La philosophie a ceci de particulier qu'elle est difficilement « cadrable ». En effet, comment cadrer la pensée philosophique alors que l'essence même de celle-ci est infinie. C'est comme essayer de mettre dans un ordinateur toutes les parties d'échecs possibles. Peut-on demander à l'université une ouverture pratiquement impossible à appliquer? Pour ne donner qu'un seul exemple, les horaires de celle-ci s'accommoderaient assez mal d'un chercheur en philosophie qui aurait décidé de faire une nuit de veille pour explorer en groupe le caractère de la pensée Vaudou. M. Georges Hélal peut bien enseigner l'Anthropologie Philosophique à l'U. de M. et donner en lecture L'herbe du diable et la petite fumée de Carlos Castaneda, mais tout cela doit rester hors de la connaissance pratique. On l'expulserait s'il lui venait à l'idée d'organiser une séance d'observation de la pensée philosophique sous l'effet de la marijuana. Mais comment acquérir la connaissance sans vivre l'expérience? À quoi sert un cours de sexualité où tous les élèves restent toujours habillés? L'expérience soumise à la rigidité d'un cadre scientifique institutionnel est-elle scientifiquement valable? Voilà les questions de fond que nous pose André Moreau sous son aspect, de prime abord, enfant terrible irrévérencieux. Il nous invite à la Pratique de l'Infini [4] et ceci nous impose un vertige difficile à supporter. J'ai souvent constaté que le bonheur aussi est difficile à supporter ; il demande une longue préparation dans la misère [5] ». André Moreau nous propose de briser cette école de la misère. Il nous propose celle de la jouissance. À la suite de Saint-Augustin qui nous dit : « Aime et fais ce que tu veux », André Moreau ajoute : « Fais ce que tu veux : jouis! » ; parce qu'il n'y aucune distance entre les êtres quand ils jouissent [6], leur communication est parfaite.
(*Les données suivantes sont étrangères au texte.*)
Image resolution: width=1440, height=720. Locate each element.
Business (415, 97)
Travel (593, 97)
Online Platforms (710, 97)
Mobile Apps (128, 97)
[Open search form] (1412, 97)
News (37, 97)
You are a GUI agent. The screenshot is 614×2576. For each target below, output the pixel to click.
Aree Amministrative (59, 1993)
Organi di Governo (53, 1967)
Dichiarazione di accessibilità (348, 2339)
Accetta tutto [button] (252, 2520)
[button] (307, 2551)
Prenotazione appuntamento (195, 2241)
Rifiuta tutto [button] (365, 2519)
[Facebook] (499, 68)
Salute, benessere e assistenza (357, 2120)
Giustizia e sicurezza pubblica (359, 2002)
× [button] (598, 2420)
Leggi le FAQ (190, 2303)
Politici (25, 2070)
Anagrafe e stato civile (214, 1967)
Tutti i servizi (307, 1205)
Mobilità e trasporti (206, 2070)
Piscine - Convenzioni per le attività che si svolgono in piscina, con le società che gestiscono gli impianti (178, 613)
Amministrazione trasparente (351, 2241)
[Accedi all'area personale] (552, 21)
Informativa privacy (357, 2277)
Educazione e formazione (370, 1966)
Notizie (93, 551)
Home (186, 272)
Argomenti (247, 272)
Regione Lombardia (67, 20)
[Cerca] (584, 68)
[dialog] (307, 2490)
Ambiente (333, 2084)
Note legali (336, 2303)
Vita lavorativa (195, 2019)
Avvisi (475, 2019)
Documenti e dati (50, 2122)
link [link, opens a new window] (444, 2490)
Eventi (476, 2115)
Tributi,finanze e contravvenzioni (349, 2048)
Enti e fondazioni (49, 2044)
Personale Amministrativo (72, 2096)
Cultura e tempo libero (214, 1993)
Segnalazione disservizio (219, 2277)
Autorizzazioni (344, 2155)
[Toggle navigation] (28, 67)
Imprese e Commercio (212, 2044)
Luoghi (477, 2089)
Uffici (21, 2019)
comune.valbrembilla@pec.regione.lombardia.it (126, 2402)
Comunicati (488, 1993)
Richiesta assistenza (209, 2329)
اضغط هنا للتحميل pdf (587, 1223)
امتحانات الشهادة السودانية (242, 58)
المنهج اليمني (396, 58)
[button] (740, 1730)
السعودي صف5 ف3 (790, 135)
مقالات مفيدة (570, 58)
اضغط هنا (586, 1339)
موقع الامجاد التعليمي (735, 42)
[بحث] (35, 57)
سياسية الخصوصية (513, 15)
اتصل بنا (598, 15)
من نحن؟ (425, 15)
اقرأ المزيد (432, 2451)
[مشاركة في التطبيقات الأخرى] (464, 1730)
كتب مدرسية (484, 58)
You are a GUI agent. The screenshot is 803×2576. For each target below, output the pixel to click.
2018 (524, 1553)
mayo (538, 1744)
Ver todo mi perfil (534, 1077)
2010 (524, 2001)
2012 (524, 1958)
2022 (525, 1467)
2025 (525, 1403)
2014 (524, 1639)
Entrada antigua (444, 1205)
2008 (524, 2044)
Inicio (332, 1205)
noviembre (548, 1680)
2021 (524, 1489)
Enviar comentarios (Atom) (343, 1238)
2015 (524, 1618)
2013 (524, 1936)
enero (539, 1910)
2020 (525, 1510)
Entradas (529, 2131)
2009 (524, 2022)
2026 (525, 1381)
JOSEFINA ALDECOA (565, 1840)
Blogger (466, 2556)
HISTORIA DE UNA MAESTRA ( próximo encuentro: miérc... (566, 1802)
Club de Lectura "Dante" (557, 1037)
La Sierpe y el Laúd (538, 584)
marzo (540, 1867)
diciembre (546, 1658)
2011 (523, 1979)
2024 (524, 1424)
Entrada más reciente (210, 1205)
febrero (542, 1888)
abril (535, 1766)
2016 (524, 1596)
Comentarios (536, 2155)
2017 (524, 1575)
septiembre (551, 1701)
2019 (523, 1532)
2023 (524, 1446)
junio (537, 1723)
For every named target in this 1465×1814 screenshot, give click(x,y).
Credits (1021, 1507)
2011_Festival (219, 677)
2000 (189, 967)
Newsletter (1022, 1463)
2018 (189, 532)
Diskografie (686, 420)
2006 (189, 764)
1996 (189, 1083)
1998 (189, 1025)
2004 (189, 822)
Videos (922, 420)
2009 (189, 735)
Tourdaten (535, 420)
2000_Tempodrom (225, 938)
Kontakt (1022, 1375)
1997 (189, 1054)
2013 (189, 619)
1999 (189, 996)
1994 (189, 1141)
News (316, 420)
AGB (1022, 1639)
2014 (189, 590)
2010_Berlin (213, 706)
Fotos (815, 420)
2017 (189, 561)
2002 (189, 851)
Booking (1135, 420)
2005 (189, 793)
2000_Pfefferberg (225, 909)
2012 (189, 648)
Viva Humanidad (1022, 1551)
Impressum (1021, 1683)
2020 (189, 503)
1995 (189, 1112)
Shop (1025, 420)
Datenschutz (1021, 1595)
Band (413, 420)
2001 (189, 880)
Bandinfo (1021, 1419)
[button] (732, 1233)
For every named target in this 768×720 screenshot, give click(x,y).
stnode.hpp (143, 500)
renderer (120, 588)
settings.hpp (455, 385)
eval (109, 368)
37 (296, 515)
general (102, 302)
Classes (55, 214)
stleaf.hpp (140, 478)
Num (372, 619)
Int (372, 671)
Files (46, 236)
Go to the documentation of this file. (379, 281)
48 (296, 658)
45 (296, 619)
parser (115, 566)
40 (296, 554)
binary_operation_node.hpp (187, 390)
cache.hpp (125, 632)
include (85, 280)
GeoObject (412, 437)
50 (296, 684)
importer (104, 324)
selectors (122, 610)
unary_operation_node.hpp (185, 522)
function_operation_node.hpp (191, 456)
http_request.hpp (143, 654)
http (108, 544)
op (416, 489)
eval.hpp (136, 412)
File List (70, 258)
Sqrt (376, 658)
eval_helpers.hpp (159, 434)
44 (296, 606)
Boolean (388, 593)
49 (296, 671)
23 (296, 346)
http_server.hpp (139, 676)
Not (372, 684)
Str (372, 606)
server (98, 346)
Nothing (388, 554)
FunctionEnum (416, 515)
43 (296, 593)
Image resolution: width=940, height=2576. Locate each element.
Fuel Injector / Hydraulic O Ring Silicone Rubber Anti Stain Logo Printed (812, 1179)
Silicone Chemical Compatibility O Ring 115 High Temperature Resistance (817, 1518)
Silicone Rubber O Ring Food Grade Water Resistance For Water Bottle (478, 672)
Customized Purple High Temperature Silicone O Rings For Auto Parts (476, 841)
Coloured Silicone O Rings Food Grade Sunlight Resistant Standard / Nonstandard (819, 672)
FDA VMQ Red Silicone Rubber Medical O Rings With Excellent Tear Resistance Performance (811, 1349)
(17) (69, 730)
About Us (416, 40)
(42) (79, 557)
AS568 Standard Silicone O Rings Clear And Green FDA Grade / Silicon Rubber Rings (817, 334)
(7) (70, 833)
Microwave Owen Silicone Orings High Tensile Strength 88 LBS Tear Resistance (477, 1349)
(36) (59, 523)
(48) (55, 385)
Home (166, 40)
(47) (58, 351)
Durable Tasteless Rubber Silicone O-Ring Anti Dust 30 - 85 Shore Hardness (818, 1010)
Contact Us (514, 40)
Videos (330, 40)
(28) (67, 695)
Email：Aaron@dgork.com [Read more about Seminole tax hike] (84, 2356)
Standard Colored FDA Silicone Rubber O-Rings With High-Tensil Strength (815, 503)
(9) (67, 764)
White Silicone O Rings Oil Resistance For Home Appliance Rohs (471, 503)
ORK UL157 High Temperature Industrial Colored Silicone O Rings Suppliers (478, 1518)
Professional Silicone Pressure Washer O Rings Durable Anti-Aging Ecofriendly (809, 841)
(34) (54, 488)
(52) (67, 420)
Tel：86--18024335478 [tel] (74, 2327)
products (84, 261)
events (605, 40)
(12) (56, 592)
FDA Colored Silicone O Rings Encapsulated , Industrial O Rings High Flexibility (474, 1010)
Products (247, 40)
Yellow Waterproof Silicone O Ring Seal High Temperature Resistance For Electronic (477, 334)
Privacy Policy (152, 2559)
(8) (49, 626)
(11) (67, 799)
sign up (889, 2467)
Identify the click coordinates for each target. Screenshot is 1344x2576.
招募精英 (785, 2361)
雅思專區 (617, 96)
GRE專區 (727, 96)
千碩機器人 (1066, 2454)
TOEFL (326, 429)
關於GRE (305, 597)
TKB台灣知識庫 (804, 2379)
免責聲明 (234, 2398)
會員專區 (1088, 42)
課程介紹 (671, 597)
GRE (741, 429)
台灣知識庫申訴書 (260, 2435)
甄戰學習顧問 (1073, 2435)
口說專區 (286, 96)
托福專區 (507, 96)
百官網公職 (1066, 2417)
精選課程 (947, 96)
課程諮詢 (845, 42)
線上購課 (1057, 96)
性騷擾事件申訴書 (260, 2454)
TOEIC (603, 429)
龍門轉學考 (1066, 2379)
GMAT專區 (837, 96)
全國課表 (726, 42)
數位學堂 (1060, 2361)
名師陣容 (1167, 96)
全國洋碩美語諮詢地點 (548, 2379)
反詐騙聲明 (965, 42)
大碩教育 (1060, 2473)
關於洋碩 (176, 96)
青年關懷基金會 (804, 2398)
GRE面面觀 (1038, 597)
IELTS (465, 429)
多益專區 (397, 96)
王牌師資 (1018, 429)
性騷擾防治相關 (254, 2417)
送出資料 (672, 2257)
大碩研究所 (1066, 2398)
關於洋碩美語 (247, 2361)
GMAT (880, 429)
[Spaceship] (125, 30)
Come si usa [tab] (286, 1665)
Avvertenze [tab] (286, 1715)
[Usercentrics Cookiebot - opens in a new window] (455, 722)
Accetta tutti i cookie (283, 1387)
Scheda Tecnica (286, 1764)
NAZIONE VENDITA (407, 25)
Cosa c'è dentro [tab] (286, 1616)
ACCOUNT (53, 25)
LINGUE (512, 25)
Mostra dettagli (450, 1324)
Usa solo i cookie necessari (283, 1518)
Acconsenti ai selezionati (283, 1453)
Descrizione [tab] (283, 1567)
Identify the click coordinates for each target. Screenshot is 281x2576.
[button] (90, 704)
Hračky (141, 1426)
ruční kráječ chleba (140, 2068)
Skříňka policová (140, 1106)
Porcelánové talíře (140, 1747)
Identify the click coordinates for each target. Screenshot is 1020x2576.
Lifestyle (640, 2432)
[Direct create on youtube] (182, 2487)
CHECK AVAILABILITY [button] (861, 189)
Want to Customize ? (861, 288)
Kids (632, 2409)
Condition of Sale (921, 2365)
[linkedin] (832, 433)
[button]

De tout temps, les philosophes n'ont eu en tête qu'un seul but ultime : le bonheur des hommes. Pour certains, il passe par la justice, pour d'autre par Dieu, la prière, l'égalité, le partage, la fraternité, le pardon, la liberté, la tolérance, le devoir etc. André Moreau nous annonce que « le bonheur de l'homme est dans la jouissance » avec une égale candeur au Christ nous révélant que la justice de Dieu est le pardon,. C'est trop évident! C'est trop simple! Ça surprend! Ça dérange! Sommes-nous prêts à pratiquer ce bonheur?

[1] Ici, implicitement, on trouvera l'affirmation blasphématoire difficile à admettre que le Dieu de la Bible serait malade. Mais André Moreau n'a pas peur des blasphèmes. Il sait que sous l'inquisition, on l'aurait brûlé mille fois, mais il sait aussi que Giordano Bruno avait raison.

[2] Il n'est pas le seul d'ailleurs. Mentionnons, entre autres, Bhagwan Shree Rajneesh, Nietzsche, Claude Raël, Wilhelm Reich, Henri Laborit et Michel Onfray.

[3] Faut-il préciser qu'André Moreau est docteur en philosophie de la Sorbonne.

[4] La pratique de l'Infini, c'est aussi le titre d'un des livres d'André Moreau paru en 1992.

[5] Ma collection de citations # 42.

[6] André Moreau, Le plaisir est sagesse, Les éditions jovialistes © 1982, page 14.